Something I've often found strange is the way in which some can argue a point at length and with passion, and at the same time ignore its simplest implications. For the last seven years, much has been said about the Bush administration's alleged shredding of the bill of rights, and I understand that some basis for this has existed in fact. If so, then the implication of this is that the office of the presidency has become far more powerful than the founding fathers ever intended, and dangerously so. Civil liberties are supposed to be a natural outgrowth of the system, not a gift to be granted or denied on the whim of any one man.
That having been said, what do we now see a large chunk of the democratic party ready and eager to do? Fast track somebody with a very limited political past into that dangerously enhanced office.
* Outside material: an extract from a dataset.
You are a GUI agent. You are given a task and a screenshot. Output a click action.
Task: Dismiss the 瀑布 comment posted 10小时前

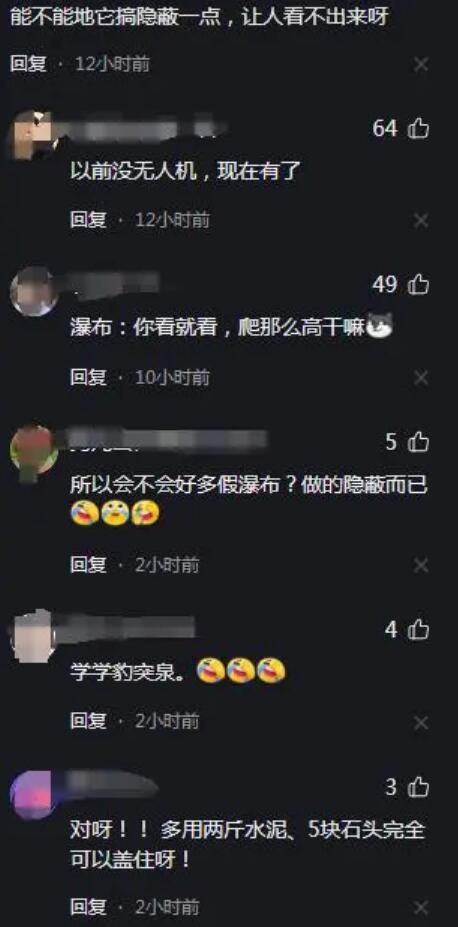point(421,378)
The question for the would-be supporters is this: how much does one really ever know about somebody, until he has established a track record of performance? Without that, what does one have to go on? A platform? The discarding of those on attainment of office has been the stuff of bitter jokes longer than most of us have been alive. Some nice speeches? Good writers are easily hired. The fact that he's a passably good looking black man who can hold a crowd's attention?
If that's all it takes, then maybe I should add a second question. Is this the presidency of the United States we're talking about, or the presidency of somebody's high school student council? Because if our standards of choice are something so superficial as how fashionably beddable a candidate is, I think our electorate might be taking that collective trip back to high school, and not even back to senior year at that, at a time when the stakes are a lot higher than those represented by the choice of next year's prom theme.
The usual overwrought and factually unsupported charges of racism may now begin.